## WORK REQUIRED
Only lines holding the word "Given" are needed; copy each of them from the material.

## RECORDS
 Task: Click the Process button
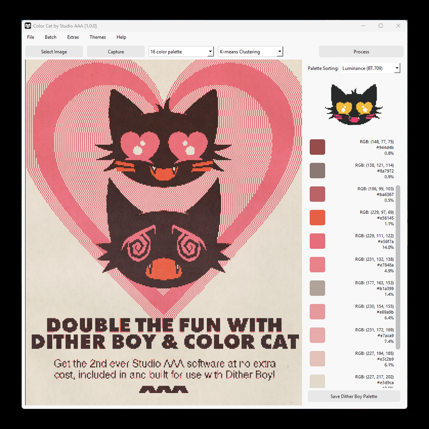coord(361,51)
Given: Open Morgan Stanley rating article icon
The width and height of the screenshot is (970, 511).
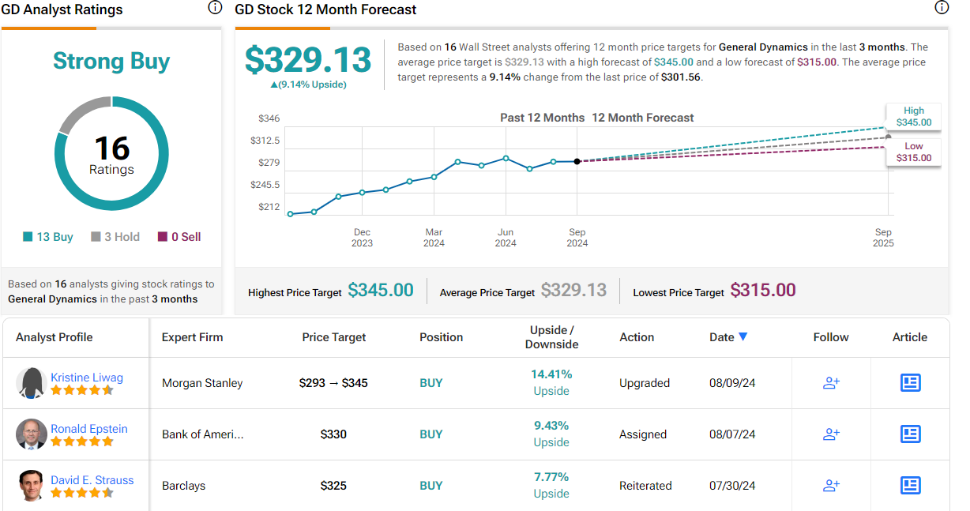Looking at the screenshot, I should tap(910, 383).
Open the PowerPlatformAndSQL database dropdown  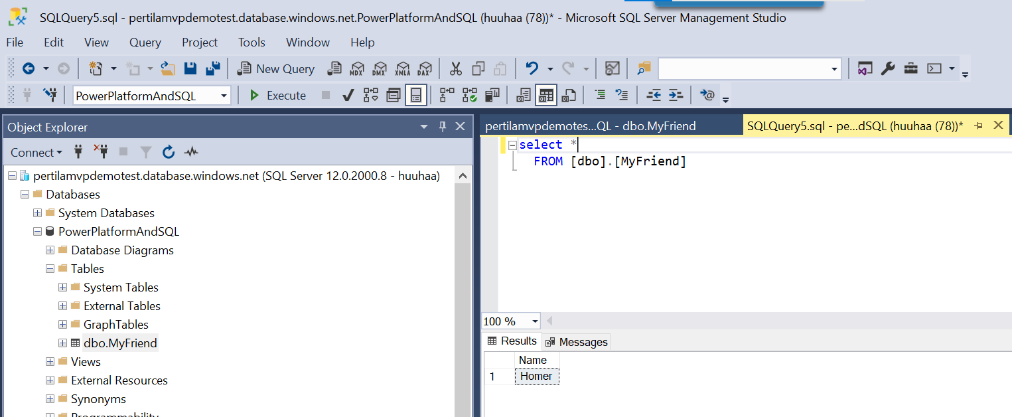coord(224,96)
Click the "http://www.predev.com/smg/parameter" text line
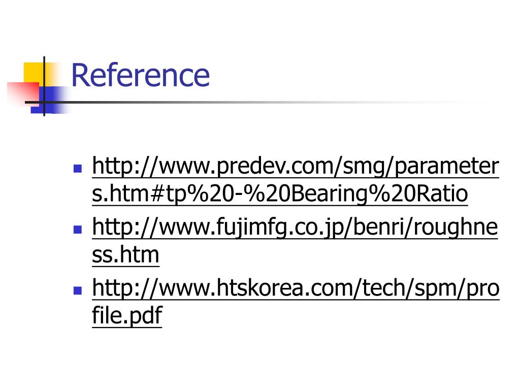Screen dimensions: 520x390 296,166
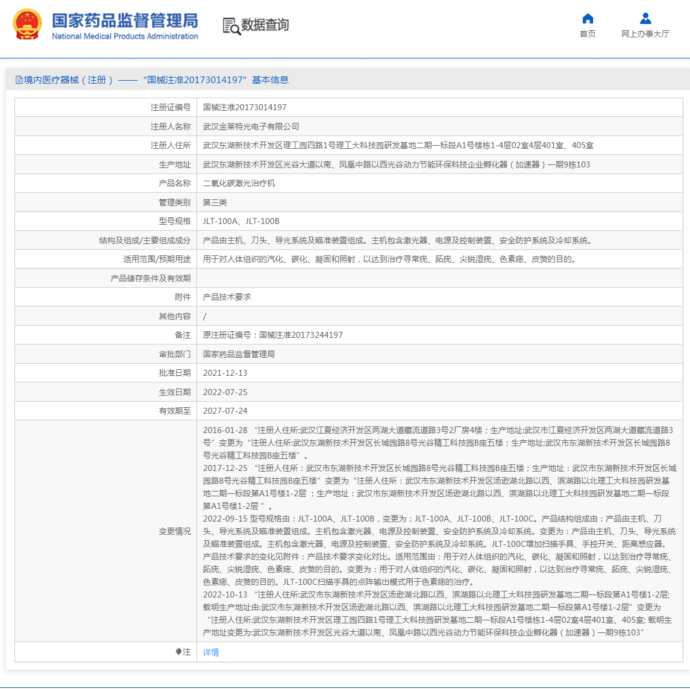Viewport: 690px width, 689px height.
Task: Open the 详情 details link
Action: [212, 652]
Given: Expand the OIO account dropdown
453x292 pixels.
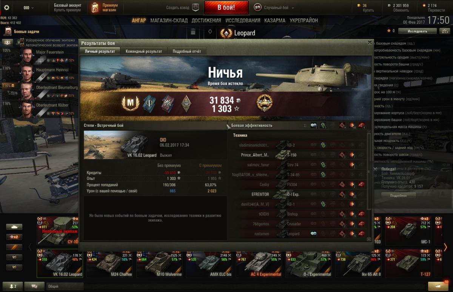Looking at the screenshot, I should tap(28, 8).
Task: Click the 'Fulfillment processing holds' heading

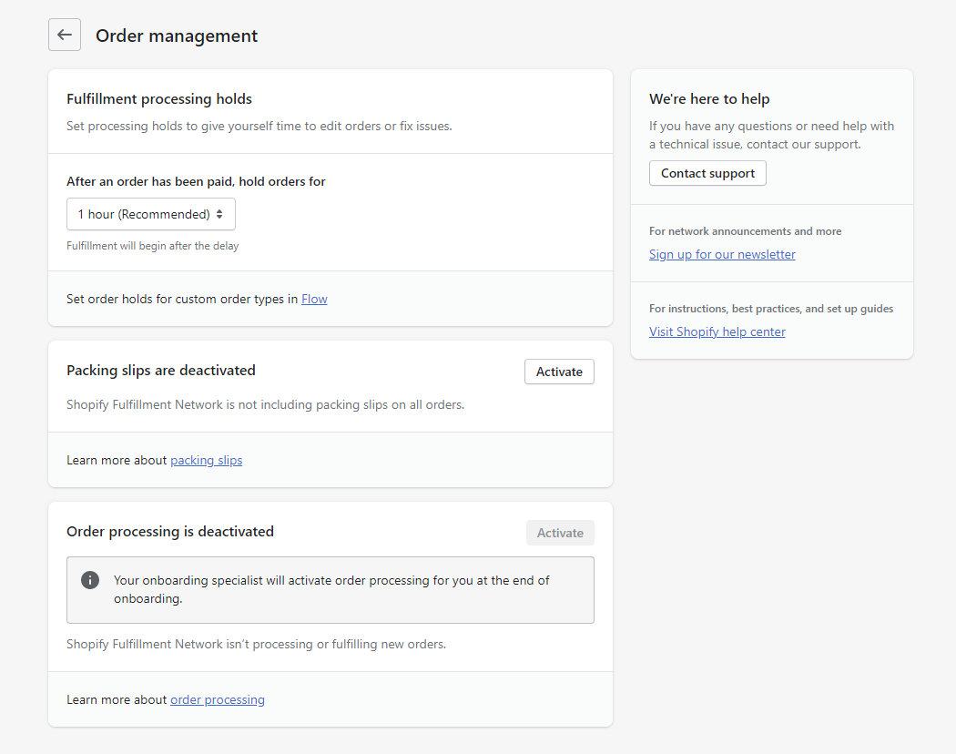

## ANSWER AREA
Given: Open Morgan Stanley rating article icon
Given: Expand the OIO account dropdown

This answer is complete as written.